Wednesday, October 7, 2020 Stamford, CT USA — Disappointment over banks’ responses during the COVID-19 crisis is prompting an unusually large number of small businesses and mid-sized companies in the U.S. to look for new bank providers.
Approximately 16% of small and mid-sized companies have switched banks in the last 12 months, well above the industry’s historic average “churn rate” of 10-11%. In addition, more than one-in-five companies say their satisfaction with their banks took a hit during the pandemic, and 85% of these disaffected companies are either actively seeking a new bank or say they are open to solicitations.
New data from Greenwich Associates shows that companies believe certain banks failed to support them during the crisis. Among the top frustrations cited by company owners and executives were a lack of communication and follow-through from their banks on PPP loans and an unwillingness by banks to provide relief on outstanding loans.
Among companies that changed banks for all or part of their business in the past year, the number-one reason for making the switch was disappointment with bank RMs for pandemic-related issues. For example, when asked to name their top considerations when hiring a new bank, companies cite loan forgiveness/flexibility on loan terms and conditions as their number-one priority. “The COVID-19 crisis served as a flashpoint for many commercial banking relationships. For some companies, their experience was one of frustration, which contributed to a perceived lack of attention and service. Such cases have led to an increased willingness to switch banking providers,” says Chris McDonnell, Managing Director at Greenwich Associates.
The second reason is “better online banking capabilities and services,” a factor that didn’t even crack the top five until recently. “Almost overnight, COVID-19 turned digital banking capabilities from a nice feature to a defining factor,” says Greenwich Associates consultant Dana Schwaeber, who notes that more than nine-out-of-10 small businesses and mid-sized companies report using their banks’ website in the past 90 days, and more than 60% have emailed with their banker.

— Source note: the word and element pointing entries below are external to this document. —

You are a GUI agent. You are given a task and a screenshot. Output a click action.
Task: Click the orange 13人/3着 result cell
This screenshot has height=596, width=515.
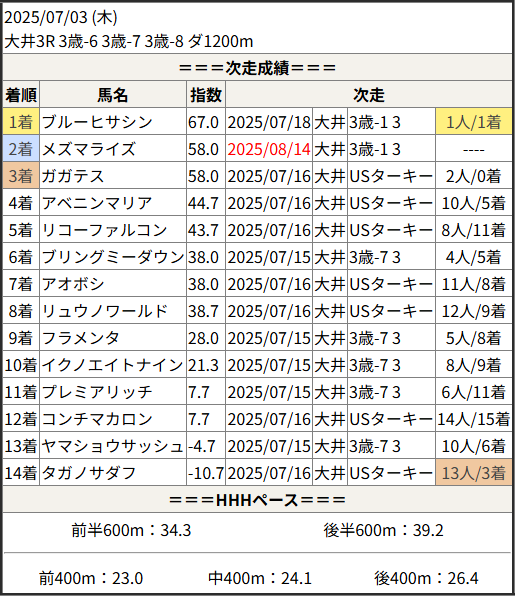(474, 472)
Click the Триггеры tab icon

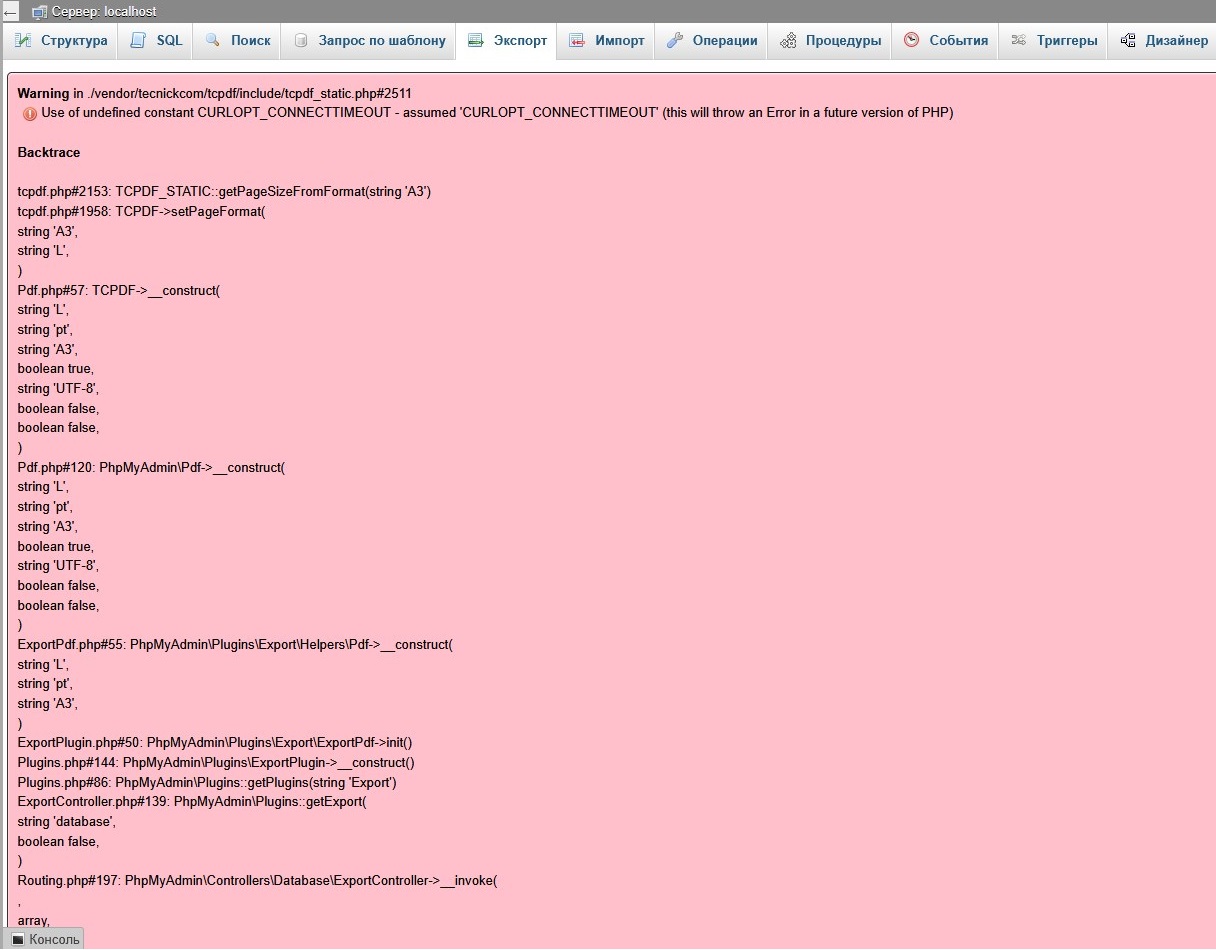(1018, 41)
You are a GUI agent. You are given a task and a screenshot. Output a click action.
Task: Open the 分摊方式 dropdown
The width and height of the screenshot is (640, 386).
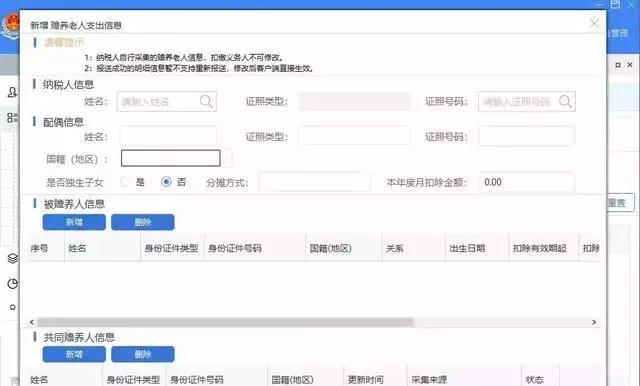pos(315,182)
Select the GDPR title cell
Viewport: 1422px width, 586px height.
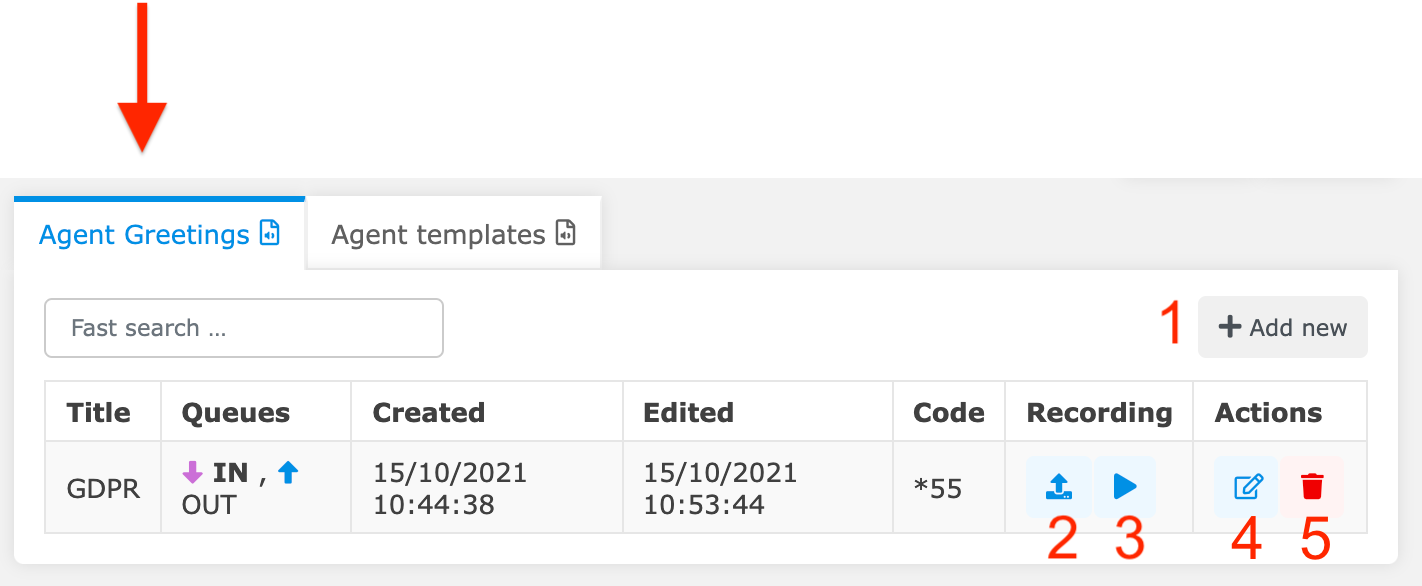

Economic Sentiment Tips toward the Positive
After six months of pandemic-induced pessimism, business owners and executives have turned optimistic. Small businesses and mid-sized companies participating in a recent Greenwich Market Pulse have been predicting continued economic contraction since March. In September, the Greenwich Optimism Index moved into positive territory, meaning that for the first time since the outbreak of COVID-19, a majority of respondents expect economic growth, as opposed to deterioration, in the six months ahead.